The impact of credit score on the ability to get loans and also on the rates at which one gets a loan is now well known. In certain instances the credit scores are known also to impact the ability to get a job depending on the recruiting company’s polices. Well, as economies move towards financial inclusion, more and more people are likely to get access to formal banking channels, have access to credit and also insurance. Thus in such a world it is imperative that one aspect impacts another. Thus just like credit score has a bearing on the lender’s decision to grant the applicant loan or not, it also influences your insurance premiums. So an insurance company may seek the credit report of the client before agreeing to provide them insurance cover and also to decide the rates at which they get the cover.
Credit Score and Insurance:
Thus in a nut shell the credit score can impact all financial transactions which includes insurance premiums too. Just like lenders need to be sure about the risk profile of the person they are lending to similarly the insurance providers also need to be sure about that. While it can be argued that the credit history will not influence a person’s age or health status in case of a life or health insurance and nor does it impact the driving skills of the driver when it comes to auto insurance but it has an important bearing on insurance premiums; we explain how.

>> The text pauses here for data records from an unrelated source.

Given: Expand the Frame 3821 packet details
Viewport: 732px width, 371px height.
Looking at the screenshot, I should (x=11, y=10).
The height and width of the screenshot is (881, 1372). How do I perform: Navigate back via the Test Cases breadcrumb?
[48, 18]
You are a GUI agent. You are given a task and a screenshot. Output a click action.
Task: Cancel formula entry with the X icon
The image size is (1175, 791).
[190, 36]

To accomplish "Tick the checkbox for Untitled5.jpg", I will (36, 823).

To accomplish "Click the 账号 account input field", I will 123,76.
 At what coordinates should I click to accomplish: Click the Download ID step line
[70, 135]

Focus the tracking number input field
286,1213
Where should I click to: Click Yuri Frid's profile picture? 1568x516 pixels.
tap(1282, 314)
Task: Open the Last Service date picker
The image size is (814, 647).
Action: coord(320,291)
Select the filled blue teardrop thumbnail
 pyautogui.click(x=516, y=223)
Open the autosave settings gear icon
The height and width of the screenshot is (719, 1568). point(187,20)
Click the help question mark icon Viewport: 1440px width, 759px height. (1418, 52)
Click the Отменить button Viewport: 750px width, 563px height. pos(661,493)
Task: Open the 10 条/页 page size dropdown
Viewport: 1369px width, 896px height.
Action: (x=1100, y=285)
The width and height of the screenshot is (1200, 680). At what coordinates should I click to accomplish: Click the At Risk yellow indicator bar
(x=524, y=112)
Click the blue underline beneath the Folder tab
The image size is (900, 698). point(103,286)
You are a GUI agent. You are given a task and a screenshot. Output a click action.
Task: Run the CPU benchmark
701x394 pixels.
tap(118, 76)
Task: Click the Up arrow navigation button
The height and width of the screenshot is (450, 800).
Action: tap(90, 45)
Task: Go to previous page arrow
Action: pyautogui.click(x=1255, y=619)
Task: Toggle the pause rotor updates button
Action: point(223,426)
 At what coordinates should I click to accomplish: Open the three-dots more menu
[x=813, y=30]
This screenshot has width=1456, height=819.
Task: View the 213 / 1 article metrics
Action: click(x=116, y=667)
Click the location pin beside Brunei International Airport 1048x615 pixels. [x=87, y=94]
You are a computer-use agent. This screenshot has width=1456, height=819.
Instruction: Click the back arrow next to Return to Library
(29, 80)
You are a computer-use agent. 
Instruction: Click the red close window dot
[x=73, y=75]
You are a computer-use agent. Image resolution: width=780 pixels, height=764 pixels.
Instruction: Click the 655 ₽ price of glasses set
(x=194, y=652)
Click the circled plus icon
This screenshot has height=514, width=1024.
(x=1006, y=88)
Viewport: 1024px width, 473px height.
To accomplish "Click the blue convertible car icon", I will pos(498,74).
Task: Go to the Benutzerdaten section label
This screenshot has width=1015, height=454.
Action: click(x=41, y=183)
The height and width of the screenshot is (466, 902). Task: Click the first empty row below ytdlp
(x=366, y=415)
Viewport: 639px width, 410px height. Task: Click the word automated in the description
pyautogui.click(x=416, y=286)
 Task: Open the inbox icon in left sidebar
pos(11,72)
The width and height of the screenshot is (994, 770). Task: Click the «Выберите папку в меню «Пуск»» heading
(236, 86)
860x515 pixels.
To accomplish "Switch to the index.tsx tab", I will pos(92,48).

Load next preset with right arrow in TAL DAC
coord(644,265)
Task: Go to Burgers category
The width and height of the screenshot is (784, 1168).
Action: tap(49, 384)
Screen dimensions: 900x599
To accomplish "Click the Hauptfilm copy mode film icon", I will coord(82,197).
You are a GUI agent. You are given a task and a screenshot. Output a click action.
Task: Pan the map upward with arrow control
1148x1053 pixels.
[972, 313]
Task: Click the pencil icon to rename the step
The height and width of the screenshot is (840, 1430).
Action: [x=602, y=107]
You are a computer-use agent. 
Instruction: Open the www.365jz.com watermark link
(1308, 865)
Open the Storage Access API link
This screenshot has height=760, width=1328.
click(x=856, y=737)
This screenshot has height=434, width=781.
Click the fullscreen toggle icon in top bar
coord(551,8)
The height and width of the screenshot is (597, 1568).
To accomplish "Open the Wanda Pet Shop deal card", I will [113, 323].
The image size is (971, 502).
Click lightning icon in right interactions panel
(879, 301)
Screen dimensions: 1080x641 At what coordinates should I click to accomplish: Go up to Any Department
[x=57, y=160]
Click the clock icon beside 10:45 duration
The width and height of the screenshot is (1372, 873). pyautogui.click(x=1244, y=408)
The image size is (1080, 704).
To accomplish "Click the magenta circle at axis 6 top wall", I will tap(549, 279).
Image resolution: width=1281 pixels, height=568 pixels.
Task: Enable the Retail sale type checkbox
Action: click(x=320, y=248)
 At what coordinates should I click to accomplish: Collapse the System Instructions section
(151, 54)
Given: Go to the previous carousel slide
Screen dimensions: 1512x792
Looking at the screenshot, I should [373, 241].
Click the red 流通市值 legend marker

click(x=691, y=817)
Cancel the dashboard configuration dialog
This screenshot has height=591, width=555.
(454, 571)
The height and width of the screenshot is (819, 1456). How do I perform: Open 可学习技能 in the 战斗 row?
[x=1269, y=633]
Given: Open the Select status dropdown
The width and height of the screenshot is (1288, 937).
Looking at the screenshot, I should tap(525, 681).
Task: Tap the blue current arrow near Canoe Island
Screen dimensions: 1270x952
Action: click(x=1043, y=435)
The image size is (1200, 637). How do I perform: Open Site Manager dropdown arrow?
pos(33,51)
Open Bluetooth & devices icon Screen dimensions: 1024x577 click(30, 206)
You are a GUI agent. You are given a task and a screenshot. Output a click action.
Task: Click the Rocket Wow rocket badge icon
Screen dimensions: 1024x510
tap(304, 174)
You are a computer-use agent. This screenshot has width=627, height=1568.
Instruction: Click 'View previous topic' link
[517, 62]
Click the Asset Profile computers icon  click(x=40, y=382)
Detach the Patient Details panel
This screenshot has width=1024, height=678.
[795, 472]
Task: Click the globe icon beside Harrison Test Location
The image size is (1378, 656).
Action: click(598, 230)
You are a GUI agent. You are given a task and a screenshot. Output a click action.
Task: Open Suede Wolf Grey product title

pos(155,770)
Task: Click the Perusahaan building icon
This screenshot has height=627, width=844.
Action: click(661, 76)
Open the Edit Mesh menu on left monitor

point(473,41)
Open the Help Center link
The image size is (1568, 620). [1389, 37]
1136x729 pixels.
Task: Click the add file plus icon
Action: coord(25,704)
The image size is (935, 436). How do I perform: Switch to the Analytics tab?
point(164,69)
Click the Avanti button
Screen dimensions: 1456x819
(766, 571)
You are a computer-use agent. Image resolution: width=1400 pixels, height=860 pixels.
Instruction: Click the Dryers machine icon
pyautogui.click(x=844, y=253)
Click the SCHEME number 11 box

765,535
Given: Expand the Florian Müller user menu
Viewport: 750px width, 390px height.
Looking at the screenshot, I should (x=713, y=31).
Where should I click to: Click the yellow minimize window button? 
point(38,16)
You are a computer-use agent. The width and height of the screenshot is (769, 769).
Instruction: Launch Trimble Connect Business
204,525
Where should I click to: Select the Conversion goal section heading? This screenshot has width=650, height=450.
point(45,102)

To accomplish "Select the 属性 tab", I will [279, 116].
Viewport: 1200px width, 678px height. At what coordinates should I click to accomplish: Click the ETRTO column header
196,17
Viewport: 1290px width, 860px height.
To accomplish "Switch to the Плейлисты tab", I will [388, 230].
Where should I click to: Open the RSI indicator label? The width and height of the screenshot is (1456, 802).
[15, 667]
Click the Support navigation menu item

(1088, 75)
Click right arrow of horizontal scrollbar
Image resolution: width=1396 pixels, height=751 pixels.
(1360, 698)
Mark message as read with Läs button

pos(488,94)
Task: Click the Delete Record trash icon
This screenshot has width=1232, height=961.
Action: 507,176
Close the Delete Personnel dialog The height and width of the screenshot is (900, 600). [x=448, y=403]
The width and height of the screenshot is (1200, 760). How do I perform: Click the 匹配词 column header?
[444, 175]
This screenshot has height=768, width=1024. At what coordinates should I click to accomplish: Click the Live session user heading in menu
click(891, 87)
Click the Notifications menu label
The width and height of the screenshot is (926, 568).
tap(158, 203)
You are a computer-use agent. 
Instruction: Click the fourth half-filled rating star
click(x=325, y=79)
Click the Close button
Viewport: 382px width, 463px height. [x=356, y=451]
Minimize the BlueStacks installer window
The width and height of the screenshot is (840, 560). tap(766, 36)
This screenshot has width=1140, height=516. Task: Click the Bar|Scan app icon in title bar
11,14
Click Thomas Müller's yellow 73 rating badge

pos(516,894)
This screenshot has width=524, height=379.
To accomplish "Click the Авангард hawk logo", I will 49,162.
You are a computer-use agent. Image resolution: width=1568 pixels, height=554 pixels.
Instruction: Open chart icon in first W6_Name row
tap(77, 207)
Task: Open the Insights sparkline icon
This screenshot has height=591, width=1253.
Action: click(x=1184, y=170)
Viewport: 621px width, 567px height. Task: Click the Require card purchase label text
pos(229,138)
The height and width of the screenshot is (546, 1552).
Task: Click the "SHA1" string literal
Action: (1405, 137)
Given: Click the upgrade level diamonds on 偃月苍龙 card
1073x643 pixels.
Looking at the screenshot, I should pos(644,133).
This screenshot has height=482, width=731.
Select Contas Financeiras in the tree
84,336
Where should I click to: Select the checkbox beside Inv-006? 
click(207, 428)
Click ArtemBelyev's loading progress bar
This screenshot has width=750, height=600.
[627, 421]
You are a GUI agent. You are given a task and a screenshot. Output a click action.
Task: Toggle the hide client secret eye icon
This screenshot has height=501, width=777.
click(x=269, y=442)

Insurance premiums are calculated based on a lot of factors; the basic idea is that the insurer wants to know what the chances of the insurer filing a claim are. Higher the chances for a claim being filed, higher they would charge as a premium. Thus for a life insurance policy as the age increases so does the premium and in case of a health insurance risk factors like smoking or conditions like heart issues, diabetes up the premiums. There are other factors also like for a car it will be the car model and so on. So to sum it, a lot of variables impact the insurance premiums and credit history is one of them.
By looking at your credit history the insurer can estimate if you are a high risk candidate or a moderate or a low risk one. Unlike mortality tables available for life insurance premiums there are no clear cut guidelines for it and it is still a little subjective but there is a statistical correlation that exists between the credit score and the likelihood of filing a claim. Thus somebody who has been an irresponsible borrower, has missed payments, has settled a debt or is always late can be termed as a high risk candidate. The insurers are likely to view this unfavorably and based on the correlation that exists they are likely to charge higher premiums.
So someone who has a higher credit score is likely to pay lower premiums compared to someone who has a low score. Thus if you are looking at paying lower premiums for your insurance plans then you could consider to try and increase credit score. A healthy credit report is a sure shot way to get your loan application approved, get favorable interest rates and also pay lower insurance premiums.
The insurance company along with the risk formulas that they have will also factor in your credit rating to calculate the insurance premiums for your polices. A stable borrower is more likely to be trusted then a non-stable one as revealed by the credit report. Having said that it is not only the score that will be considered by the insurer but they are likely to view the report in a holistic fashion. Thus if there are genuine reason for default and you are able to explain them then you may not bear the consequences of a low rating.
Unlike loans, insurance covers are almost a necessity especially when it comes to car, health and life insurance. Thus one may not be able to postpone the decision of getting an insurance policy in all instances waiting for the score to improve. Thus it makes sense to be a responsible borrower at all times. It not only keeps you stress free and financially healthy but has incidental financial benefits too.